Sunday, March 31, 2013

Sometimes You Have To Stop Writing To Become A Better Writer

A few weeks ago it became painfully obvious to me that Book #2 was not going to be out in April, as I'd told some people. It wasn't even going to be out in May. I had 25% of it done and I was determined that I could force the rest out maybe by June. I'd forced the first book out when I got stuck. I could do the same here.

Then one late Friday night I finished writing a scene that takes place at our heroine's place of employment  Markison Industries. I re-read it and discovered two things to my horror:

#1  Marlene had squeaked.
#2  Alex had whined.

Ok. Marlene does not squeak. She squeals, barks, grumbles and squawks. She does not squeak. Lyssa squeaks. And Alex most certainly does not whine! The man is a dark, quiet hunk. He might humbly beg (especially for his lover) but he never, ever whines. Why was this not working this time? It'd been easy and almost effortless to write the first book and push through the brain-blockages. 

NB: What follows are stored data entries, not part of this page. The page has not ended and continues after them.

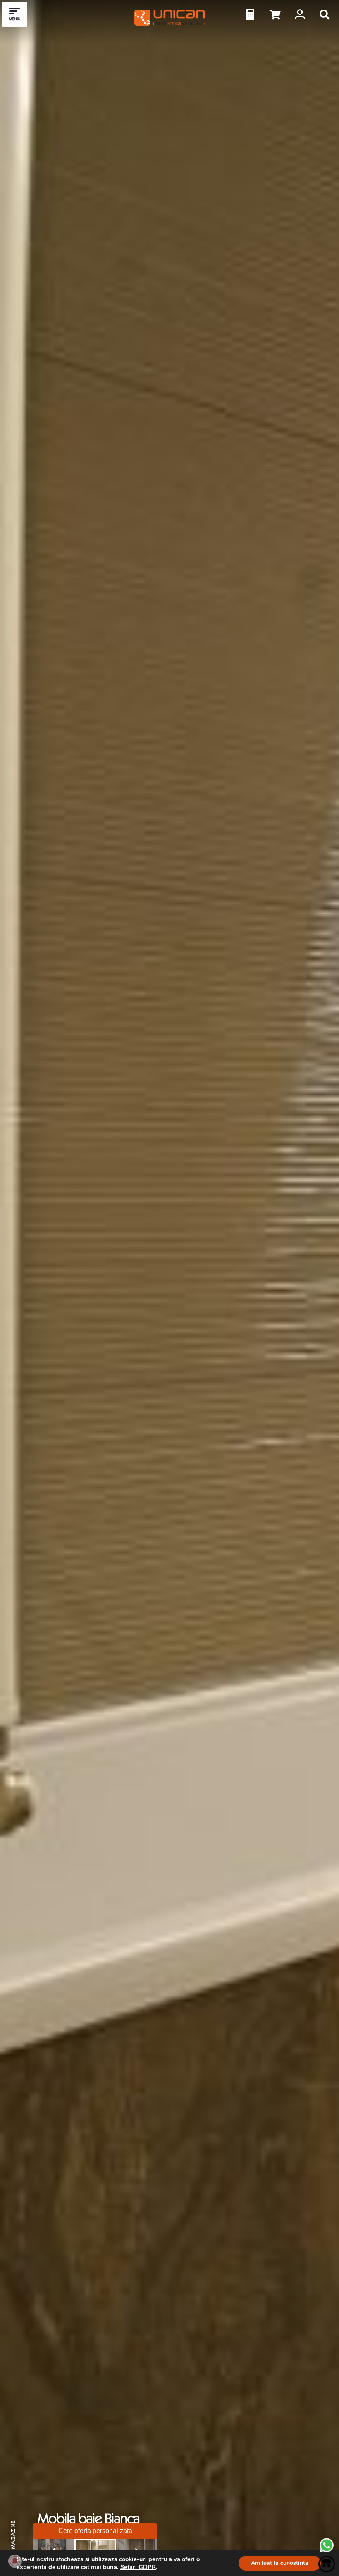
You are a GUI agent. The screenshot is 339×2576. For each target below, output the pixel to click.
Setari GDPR (138, 2567)
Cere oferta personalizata (95, 2530)
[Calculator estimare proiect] (250, 14)
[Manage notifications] (14, 2561)
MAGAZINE (12, 2535)
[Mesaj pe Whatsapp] (326, 2551)
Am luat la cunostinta (279, 2563)
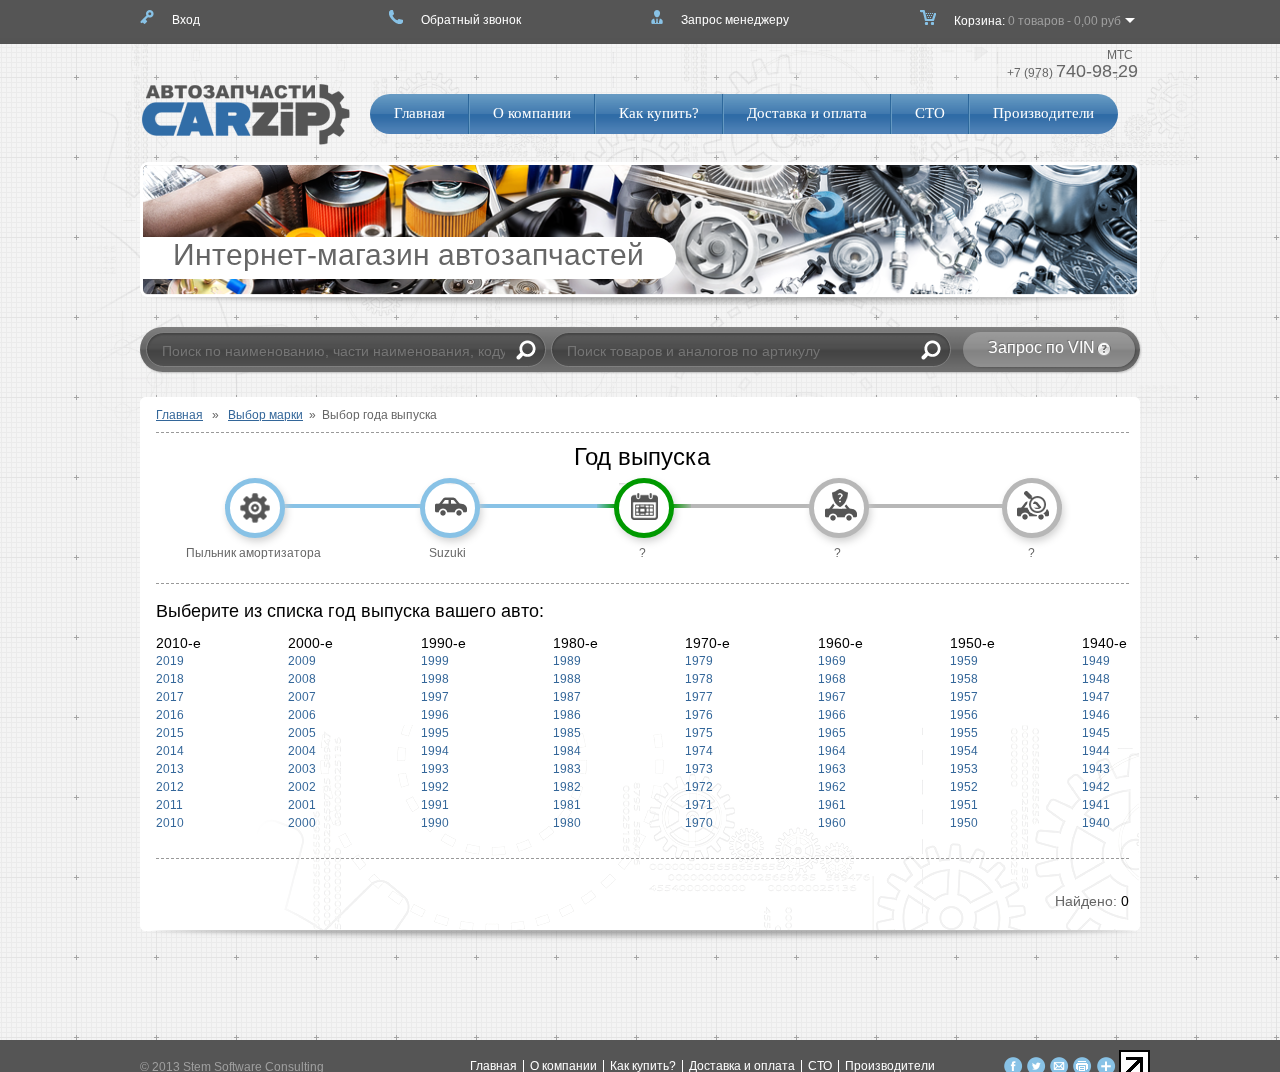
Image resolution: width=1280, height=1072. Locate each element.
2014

I decided I needed to stop writing. My brain was fried and my characters were suffering for it. I was miserable and frustrated. Not just with my writing, but everything. Myself, my job, my life. I didn't have those problems (not to this extreme) the first time. That was the difference. So I threw the deadline out the window and decided I would write it when I was ready.

A couple nights later I was flipping through TV channels while in bed and happened upon an infomercial for one of those psychotic workout videos. I got sucked in and before you know it I decided I would do it. Why? Because I'm fat, ugly and miserable. Why not?

I researched the various psychotic videos on the market and picked TapouT XT. It's an MMA (Mixed Martial Arts) based workout. I'd always liked kickboxing and the idea that I could kick someone's ass if I had to. Reviewers said it was similar to the others but was safer on the knees. I already have an extra 100 pounds against me here so why make it worse.

The next Saturday I decided to begin.

I won't delve into the details of the workout. I've blogged all about it. If you're interested in reading the comical trials and tribulations of a fat girl trying to do a workout that is very-much NOT designed for fat people, start here.  DAY ONE.

I'm nine days into the workout and I have to say that it's probably the smartest thing I've ever done. I feel so much better already. I have a long way to go, I know this, but it's made me happier and that's all that's important right now. It's lifted the miserableness away and made my mind more peaceful. I have at least five times more energy than I used to. I used to dread getting out of my chair. Now I don't think twice about it. Yeah, I was that lazy and unhealthy.

In a couple weeks I will probably start writing again. After the newness of my workout wears off. When the new routine becomes just a routine. When the exercising becomes a habit. When I can afford to let my focus  shift to other things without worrying about losing myself again. Then I will go back to Markison Industries and back to the amazing story that's waiting to unfold. I already know it. I just have to tell it.

Sometimes you have to stop writing to become a better writer.